● **Word and element locating data**
╔══

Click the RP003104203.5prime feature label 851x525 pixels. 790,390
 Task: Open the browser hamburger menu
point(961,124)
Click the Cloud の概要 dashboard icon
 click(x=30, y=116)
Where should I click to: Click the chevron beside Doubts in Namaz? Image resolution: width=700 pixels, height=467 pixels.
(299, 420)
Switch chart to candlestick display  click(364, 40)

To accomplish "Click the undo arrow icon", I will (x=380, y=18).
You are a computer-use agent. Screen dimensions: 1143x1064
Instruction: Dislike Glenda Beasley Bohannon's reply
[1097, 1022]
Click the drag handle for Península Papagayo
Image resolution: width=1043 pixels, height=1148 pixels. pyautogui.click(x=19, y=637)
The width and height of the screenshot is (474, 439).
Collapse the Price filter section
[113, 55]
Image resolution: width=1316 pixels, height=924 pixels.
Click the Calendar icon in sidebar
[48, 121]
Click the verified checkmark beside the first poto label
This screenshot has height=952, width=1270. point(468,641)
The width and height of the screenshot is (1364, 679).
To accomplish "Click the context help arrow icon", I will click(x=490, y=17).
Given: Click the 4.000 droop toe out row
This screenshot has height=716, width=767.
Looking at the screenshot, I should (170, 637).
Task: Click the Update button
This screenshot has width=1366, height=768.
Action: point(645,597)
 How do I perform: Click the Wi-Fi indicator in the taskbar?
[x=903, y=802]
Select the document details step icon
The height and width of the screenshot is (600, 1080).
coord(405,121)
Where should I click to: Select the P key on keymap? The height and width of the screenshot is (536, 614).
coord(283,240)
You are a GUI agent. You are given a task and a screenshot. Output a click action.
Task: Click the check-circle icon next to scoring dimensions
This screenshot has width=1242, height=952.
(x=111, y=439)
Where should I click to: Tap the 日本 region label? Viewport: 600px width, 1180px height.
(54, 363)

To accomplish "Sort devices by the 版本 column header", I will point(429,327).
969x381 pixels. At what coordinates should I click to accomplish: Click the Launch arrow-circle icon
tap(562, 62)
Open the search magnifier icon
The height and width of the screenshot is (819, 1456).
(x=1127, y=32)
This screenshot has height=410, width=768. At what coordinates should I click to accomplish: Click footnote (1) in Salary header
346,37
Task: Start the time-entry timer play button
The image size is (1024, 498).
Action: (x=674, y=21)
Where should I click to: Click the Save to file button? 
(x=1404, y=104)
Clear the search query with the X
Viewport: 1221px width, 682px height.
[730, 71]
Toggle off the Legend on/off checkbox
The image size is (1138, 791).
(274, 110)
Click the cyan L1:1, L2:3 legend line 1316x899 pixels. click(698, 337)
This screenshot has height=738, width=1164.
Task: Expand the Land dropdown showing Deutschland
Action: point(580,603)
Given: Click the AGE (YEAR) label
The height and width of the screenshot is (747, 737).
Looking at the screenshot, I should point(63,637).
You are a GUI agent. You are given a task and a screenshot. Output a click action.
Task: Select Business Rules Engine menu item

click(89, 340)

╚══

● **Aim**
Copy each line of the material above that contains the word "menu".

● **Exercise answer**
 Task: Open the browser hamburger menu
Task: Select Business Rules Engine menu item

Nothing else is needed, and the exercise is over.